When this site launched in 2023, the big question about AI was: "How good is ChatGPT at writing?" In 2026, the question has shifted: "What can an AI do on its own?" The conversation has moved from AI as a sophisticated autocomplete to AI as an autonomous actor in the world. That shift is what "AI agents" means — and it's worth understanding.

What's an AI Agent, Exactly?

A language model, at its core, takes text in and produces text out. That's it. ChatGPT, Claude, Gemini — underneath all the polish, they're next-token predictors. What makes an agent different is that the model is given tools: the ability to search the web, read and write files, execute code, call APIs, click buttons in a browser. The model decides when and how to use these tools based on a goal you give it.

The result is a system that can plan, take actions in the real world, observe results, and adjust — all without you having to hold its hand through every step. You give it a task, and it figures out the steps.

What Changed to Make This Possible?

Three things came together at roughly the same time:

1. Models got much better at following instructions

Early GPT models were impressive at generating text but unreliable at doing exactly what you asked. The instruction-following models that emerged from RLHF (Reinforcement Learning from Human Feedback) — the same technique that produced ChatGPT — are dramatically more precise. When you tell a modern model "search for X, then summarize the top three results," it actually does that, step by step, rather than just writing about what that might look like.

2. Tool-use became a first-class feature

OpenAI's function-calling API (2023) and Anthropic's tool-use feature for Claude made it possible to define external functions that a model can call as part of generating a response. The model produces a structured call like {"tool": "search", "query": "latest AI news"}, the application runs the actual search, returns the results to the model, and the model continues. It's remarkably clean.

3. Context windows exploded in size

Agents need to hold a lot in mind at once — the original goal, the steps taken so far, results from tool calls, errors encountered. In 2023, context windows were around 8,000 tokens. By 2025, the flagship models had context windows of 128,000 to 200,000 tokens — enough to fit an entire codebase, a long research project, or hours of conversation history. That's what makes complex, multi-step tasks tractable.

What Can Agents Actually Do Today?

The honest answer is: quite a lot, with caveats. Here's what's working well:

  • Software development: AI coding agents (GitHub Copilot Workspace, Cursor, Claude Code) can take a task description, write code across multiple files, run tests, read error messages, and iterate until tests pass. This is probably the most mature use case today.
  • Research and synthesis: Agents that can browse the web, pull papers, summarize, and cross-reference sources have meaningfully sped up literature reviews and competitive research.
  • Data analysis: Give an agent a spreadsheet and a question; it can write and execute Python, debug its own errors, and produce an answer with visualizations.
  • Browser automation: Agents can navigate websites, fill out forms, and extract information — tasks that previously required custom scraping scripts.
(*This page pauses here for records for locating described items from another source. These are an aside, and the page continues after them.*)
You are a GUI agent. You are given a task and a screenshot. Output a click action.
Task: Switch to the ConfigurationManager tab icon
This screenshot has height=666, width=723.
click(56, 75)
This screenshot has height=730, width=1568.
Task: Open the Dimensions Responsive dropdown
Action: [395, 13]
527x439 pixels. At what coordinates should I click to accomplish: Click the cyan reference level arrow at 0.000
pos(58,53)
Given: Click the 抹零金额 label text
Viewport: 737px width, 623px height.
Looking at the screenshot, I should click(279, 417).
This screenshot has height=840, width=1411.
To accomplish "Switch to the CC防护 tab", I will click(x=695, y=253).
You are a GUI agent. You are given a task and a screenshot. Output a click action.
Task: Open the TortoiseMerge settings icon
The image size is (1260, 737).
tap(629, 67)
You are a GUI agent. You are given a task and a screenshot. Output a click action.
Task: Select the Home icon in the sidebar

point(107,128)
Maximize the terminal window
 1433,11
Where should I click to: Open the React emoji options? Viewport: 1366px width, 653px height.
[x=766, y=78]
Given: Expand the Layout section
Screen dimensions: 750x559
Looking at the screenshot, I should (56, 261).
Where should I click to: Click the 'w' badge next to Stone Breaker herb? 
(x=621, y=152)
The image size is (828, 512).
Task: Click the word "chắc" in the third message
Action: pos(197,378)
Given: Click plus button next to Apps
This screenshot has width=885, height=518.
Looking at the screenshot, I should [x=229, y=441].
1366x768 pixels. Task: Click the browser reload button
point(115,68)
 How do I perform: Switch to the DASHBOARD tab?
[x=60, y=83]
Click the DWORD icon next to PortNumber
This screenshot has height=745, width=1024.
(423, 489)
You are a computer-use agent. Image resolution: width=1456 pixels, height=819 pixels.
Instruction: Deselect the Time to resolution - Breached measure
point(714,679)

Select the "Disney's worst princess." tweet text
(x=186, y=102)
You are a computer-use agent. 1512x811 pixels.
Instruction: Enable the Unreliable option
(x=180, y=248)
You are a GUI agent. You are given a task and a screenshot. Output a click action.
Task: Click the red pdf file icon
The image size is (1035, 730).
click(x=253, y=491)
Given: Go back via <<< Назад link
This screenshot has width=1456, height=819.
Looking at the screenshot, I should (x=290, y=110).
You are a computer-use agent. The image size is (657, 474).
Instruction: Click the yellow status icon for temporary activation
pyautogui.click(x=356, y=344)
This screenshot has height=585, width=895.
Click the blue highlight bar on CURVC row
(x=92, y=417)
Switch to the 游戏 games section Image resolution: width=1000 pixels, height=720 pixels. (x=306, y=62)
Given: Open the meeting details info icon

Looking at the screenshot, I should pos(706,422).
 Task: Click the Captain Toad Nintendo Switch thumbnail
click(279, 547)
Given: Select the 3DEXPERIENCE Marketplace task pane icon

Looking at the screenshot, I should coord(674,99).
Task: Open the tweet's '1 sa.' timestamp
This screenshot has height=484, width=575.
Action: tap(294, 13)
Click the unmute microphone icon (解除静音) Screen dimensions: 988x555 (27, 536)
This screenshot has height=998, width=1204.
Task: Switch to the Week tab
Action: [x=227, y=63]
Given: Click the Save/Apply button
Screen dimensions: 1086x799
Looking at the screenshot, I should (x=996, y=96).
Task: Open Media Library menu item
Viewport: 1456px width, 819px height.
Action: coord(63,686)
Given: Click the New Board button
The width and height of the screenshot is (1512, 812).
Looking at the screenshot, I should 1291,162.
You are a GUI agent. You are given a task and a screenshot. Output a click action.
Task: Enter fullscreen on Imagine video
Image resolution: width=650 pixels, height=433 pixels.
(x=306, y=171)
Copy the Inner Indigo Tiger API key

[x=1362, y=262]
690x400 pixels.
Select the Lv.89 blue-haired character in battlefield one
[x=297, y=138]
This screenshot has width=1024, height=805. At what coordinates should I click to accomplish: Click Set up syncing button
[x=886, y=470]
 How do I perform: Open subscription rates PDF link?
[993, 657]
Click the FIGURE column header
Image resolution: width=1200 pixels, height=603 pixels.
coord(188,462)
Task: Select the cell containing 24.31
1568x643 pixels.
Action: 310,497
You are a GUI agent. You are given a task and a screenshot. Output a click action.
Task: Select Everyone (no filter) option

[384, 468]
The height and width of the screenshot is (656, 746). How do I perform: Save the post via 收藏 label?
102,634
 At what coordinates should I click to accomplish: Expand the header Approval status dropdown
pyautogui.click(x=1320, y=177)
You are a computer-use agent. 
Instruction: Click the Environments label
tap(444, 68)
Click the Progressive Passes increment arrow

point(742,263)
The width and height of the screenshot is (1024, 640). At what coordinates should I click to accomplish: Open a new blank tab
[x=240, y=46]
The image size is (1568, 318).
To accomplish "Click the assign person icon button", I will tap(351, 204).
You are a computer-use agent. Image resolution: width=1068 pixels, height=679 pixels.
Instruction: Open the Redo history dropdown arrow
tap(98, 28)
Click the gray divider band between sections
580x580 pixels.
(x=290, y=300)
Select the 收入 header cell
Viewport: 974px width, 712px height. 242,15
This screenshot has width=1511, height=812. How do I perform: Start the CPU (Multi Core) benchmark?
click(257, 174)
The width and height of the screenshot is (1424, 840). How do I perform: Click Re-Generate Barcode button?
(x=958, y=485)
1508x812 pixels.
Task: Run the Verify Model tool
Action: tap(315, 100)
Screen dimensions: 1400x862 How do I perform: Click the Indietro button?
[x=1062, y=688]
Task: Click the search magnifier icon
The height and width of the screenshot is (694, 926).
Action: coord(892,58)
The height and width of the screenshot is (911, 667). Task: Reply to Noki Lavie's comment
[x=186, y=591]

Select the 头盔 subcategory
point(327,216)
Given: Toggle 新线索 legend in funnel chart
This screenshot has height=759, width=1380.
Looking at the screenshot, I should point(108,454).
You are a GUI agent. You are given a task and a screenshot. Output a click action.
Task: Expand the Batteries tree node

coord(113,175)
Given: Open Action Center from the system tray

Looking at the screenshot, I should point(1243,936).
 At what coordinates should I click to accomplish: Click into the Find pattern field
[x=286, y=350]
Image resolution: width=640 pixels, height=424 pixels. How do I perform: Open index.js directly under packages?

The caveats are real, though. Agents are brittle in unpredictable ways. They can confidently take a wrong turn and barrel down it for many steps before realizing the mistake. Error recovery is still a weak point. Long-horizon tasks that require subtle judgment calls across many steps still require human oversight.

The Shift in How We Think About AI

When AI was primarily a text-generation tool, the mental model was "AI as a very fast writer." You prompt, it writes, you edit. The human is always in the loop because every output goes through human review before anything happens.

AI agents change that model. When an agent is browsing the web, writing to a database, or sending API calls, actions happen. Some of them are irreversible. This is why so much of the current discussion in AI safety has shifted from "is the text accurate" to "is the AI taking the right actions for the right reasons." The consequences of a hallucination are very different when the output is a paragraph versus when it's a database write.

Where This Is Going

The trajectory is clear, even if the destination isn't. Models are getting better, tools are getting richer, and the infrastructure for deploying agents reliably is maturing quickly. The 2023 version of this site asked "What can AI write?" The 2026 version might reasonably ask "What can AI build on its own, end to end?"

I don't think we know the answer yet. But it's the most interesting question in technology right now. And unlike the breathless predictions that AI would write all software by 2025, the reality is more nuanced and more interesting: AI has become a genuine partner in building things, with real strengths, real limits, and a trajectory that's still pointing up.